Personally I do not think so. If the entire population of New York, for example, were to live in earth buildings, the total surface area required to fit everyone would be huge. In the end the per capita carbon foot print may be even larger (more roads will be required and greater distances travelled which releases more CO2 for example).
Given that in 2008, for the first time in history, more than half of the human population lived in urban areas and that by 2030, especially in the developing world, towns and cities are expected to harbor up to 81% of the world population; how and what should sustainable architecture and living in urban areas look like?
One solution is to observe nature, and apply its solutions to “human problems”. Nature has had 3.8 billion years’ worth of evolution and trial and error to perfect solutions so that it can become self-sustaining, so learning from it seems like a clever idea.
Biomimicry essentially seeks inspiration from natures’ genius and creativity to improve efficiency and sustainability in the “human” world we have created. A perfect example is how termite mounds have inspired clever ventilation systems in architecture that reduce energy usage and costs.
Termites farm their own food source, a type of fungus, inside the 1 to 3 meter tall mounds they build from debris and soil.
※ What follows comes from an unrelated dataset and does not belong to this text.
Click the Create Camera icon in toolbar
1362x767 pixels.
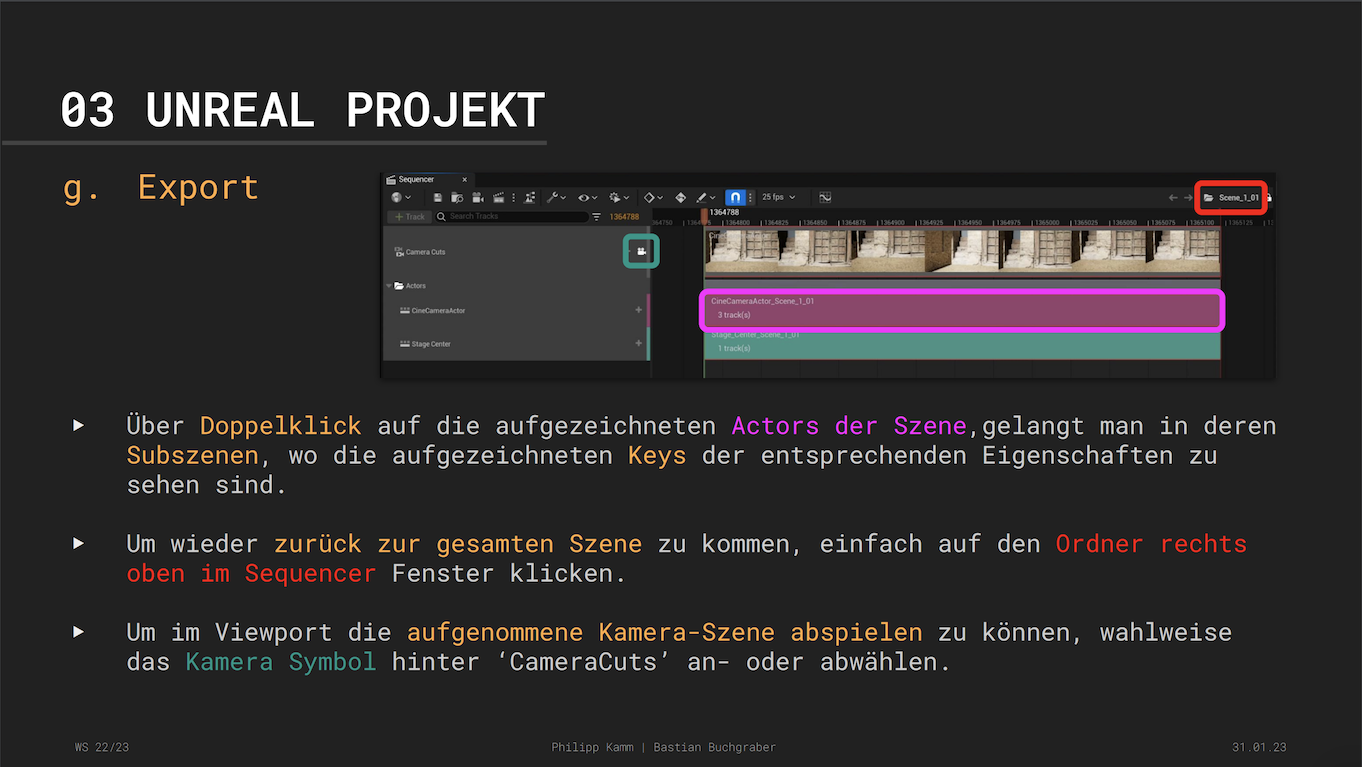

This fungus must be kept at exactly 30.5 °C, while temperatures outside range from 2 °C at night to 40 °C during the day.
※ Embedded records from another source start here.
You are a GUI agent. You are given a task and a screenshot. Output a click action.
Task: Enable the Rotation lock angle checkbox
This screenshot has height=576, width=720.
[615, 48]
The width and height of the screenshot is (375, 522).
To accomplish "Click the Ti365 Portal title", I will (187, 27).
Termites have devised (links to PDF) a system of vents and channels inside the mounds so that the temperature inside the mound can be maintained constant at 30.5 °C (side note: will global warming affect this? How will termites adapt? Will they adapt quick enough?).
Termites then open and close a series of vents throughout the mound so that air can circulates in a way that heats or cools the mounds.
Application to modern construction:
This “passive ventilation” system of adjusted convection currents has been applied by architects to design buildings like the Eastgate center in Zimbabwe. The Eastgate center is designed to draw outside air into the building’s floor and offices; the air is then warmed if the building mass is warmer than the air or cooled if the building mass is colder than the air before exiting via chimneys at the top (which are opened or closed depending on the required internal temperatures).
This system is so efficient that the Eastgate complex does not need to use air conditioning , as a result it has avoided $3.5 million in air conditioning equipment and uses only 35 % of the energy required for temperature regulation as a conventional building of similar size, with similar exterior temperatures.
These cost savings have translated into 20% lower rental rates than for tenants living in nearby buildings as well as a significant reduction in the buildings’ environmental impact.
Now, given that CO2 emissions are expected to double in the next 30 years in the Middle East, and emissions from air conditioning (especially in the Gulf states) also contributes to the regions’ carbon foot print ; self thermoregulating buildings in the Middle East could realistically accommodate increasing urban populations while reducing the carbon footprint from air conditioning.
Oil rich countries have the luxury of being a little more extravagant in their construction choices; why not build smartly like termites do? Mr Dubai, why not build your hotel like a termite would?